Life & Travels Afloat in our Moody
As the 2nd boat to leave the port, we set off with a modest northerly wind. There was noticeable swell, but not so much as prevent us trying out the repaired cruising chute. It was duly hoisted, but on starting to open out the sail, it was slightly twisted in the snuffing sleeve. From the bow, I endeavoured to untwist this, but whilst doing so, disaster struck.
In the swell the sail just coiled itself round the forestay in a couple of minutes, and resisted attempts to straighten it. Motoring round in circles to unravel the unruly beast almost sorted it, but just as it was coming free, it made a bid for freedom by ripping the loudhailer horn off the mast. Worse was to come when we got it down only to find it had committed suicide in the process by 20 ft of tears in the sail panels. Although we will get a sailmaker’s opinion when we get to Lagos, we are resigned to forking out for a new one.
Anyway, the better news came when we then tried out our proposed twin headsail set-up for an Atlantic passage. This involves attaching a 2nd sail to the emergency forestay, and holding it out on a whisker pole. It worked far better than expected, and we also then used the windvane steering as well. These systems are not always reliable on downwind/following sea conditions, but we were delighted (and relieved) that it all worked really well.

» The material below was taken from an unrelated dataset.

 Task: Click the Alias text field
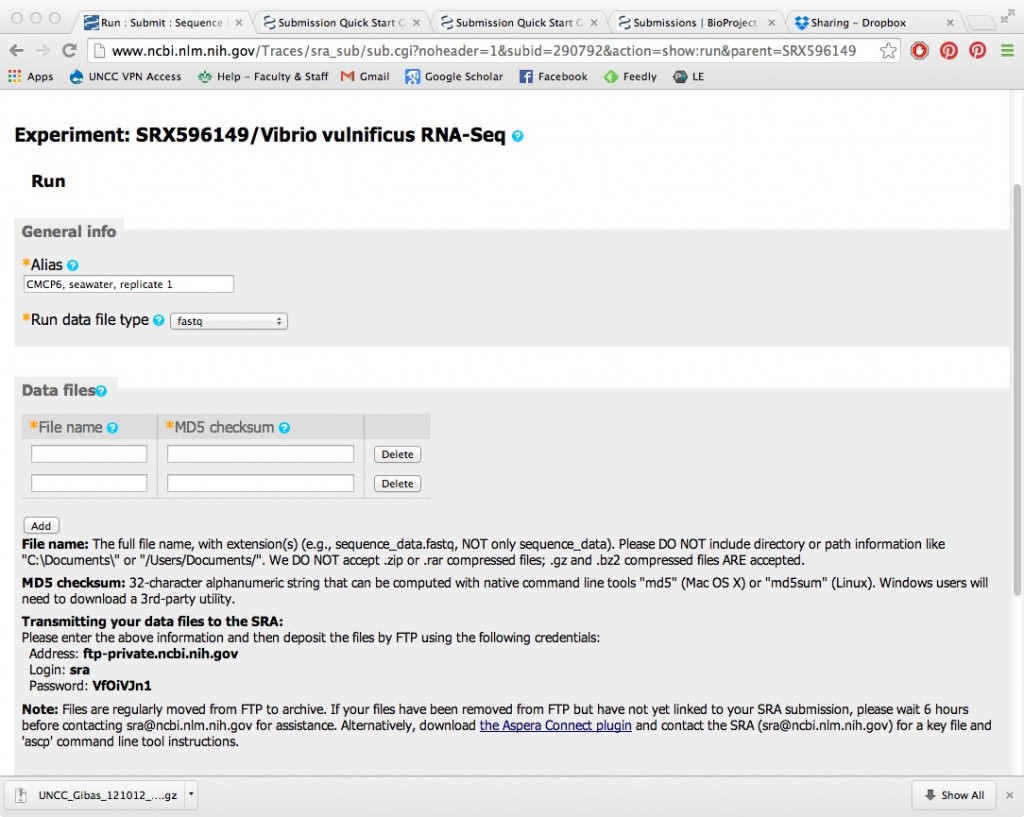click(128, 285)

Radio messages came from the boats ahead to warn of high winds off Cabo Roca, so we reduced sail and brought down the 2nd headsail. Sure enough the wind increased, and we maintained speed despite this. Having been told that the wind reduced further ahead, we unrolled sail when the windspeed dropped. This led to a very exhilarating, but hairy, run into Oeiras alongside the catamaran, Imagine.
On an excursion to Poets’ Park and the Gunpowder Factory, we realised that we were cultured out, so decided to just have an independent day out in Lisbon. What a beautiful city! Despite poor navigation on the 15 minute walk to the station, (45 mins to the 3rd station down the way..), and after brief use of the Metro (our tickets were wrong for this, more tickets needed), we started our wander. Everywhere you looked, there were magnificent buildings in all states of repair. With trolley buses, trams, and street cars as street scenes, it is a vibrant and fascinating place to visit. Clearly the US Navy thinks so as well, but they arrived with an aircraft carrier!

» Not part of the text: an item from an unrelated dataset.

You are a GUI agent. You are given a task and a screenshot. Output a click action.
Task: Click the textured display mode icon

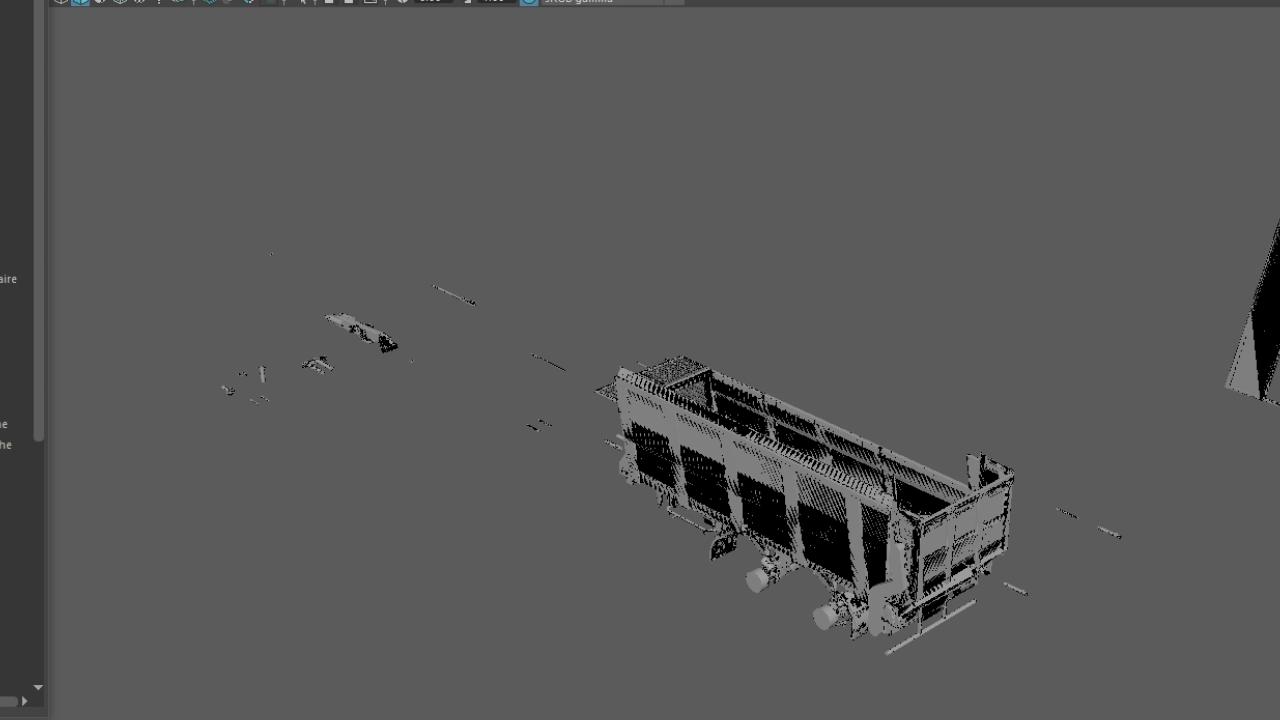(140, 1)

As this is not a travel blog on cities, suffice it to say that we really enjoyed our wander. We fell foul of the railway ticket system again by stopping off at Belem for lunch. More tickets had to be bought because we had exceeded the time limit for the trip 😦
Never mind, at least the trains are very cheap, totally unlike the UK!
Hi, I’m really enjoying reading your blog, keep the posts coming! Did you have the custard tarts that Belem is famous for? Hope you get your sail fixed. Jen and I loved Lisbon when we went a few years ago. Take care and wishing you fair winds. Rob
Hi Rob. We lunched on the waterfront at Belem, but missed the pastry shop 😦
Not sure if the sail is repairable, with probably a new panel needed as a minimum. Given the previous attempt to refix the head of the sail, it is one for the sailmaker in Lagos, but it may be a case of a replacement sail :((
Difficult to get overstressed about it all in this heat!